MongoDB’s new aggegation framework is now available in the nightly build! This post demonstrates some of its capabilities by using it to analyze chess games.

Make sure you have a the “Development Release (Unstable)” nightly running before trying out the stuff in this post. The aggregation framework will be in 2.1.0, but as of this writing it’s only in the nightly build.

First, we need some chess games to analyze.

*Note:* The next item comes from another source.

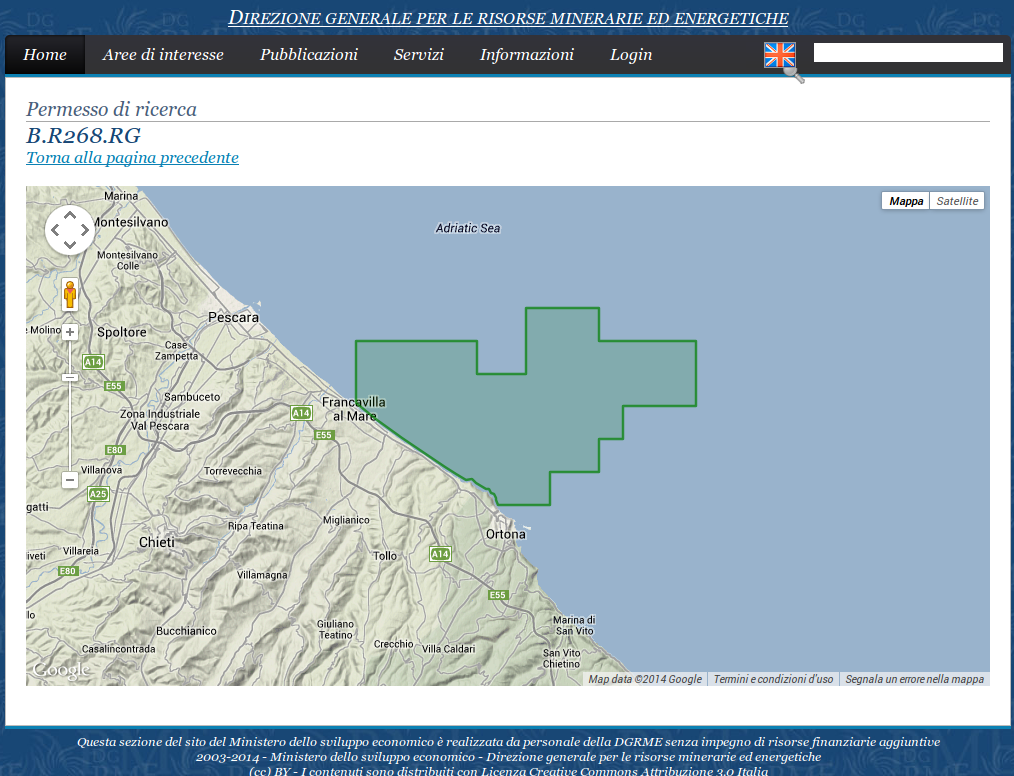
Task: Click the pan right arrow on map
Action: [85, 230]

Download games.json, which contains 1132 games that were won in 10 moves or less (crush their soul and do it quick).

You can use mongoimport to import games.json into MongoDB:

$ mongoimport --db chess --collection fast_win games.json
connected to: 127.0.0.1
imported 1132 objects

We can take a look at our chess games in the Mongo shell:

> use chess
switched to db chess
> db.fast_win.count()
1132
> db.fast_win.findOne()
{
	"_id" : ObjectId("4ed3965bf86479436d6f1cd7"),
	"event" : "?",
	"site" : "?",
	"date" : "????.??.??",
	"round" : "?",
	"white" : "Gedult D",
	"black" : "Kohn V",
	"result" : "1-0",
	"eco" : "B33/09",
	"moves" : {
		"1" : {
			"white" : {
				"move" : "e4"
			},
			"black" : {
				"move" : "c5"
			}
		},
		"2" : {
			"white" : {
				"move" : "Nf3"
			},
			"black" : {
				"move" : "Nc6"
			}
		},
                ...
		"10" : {
			"white" : {
				"move" : "Qa4"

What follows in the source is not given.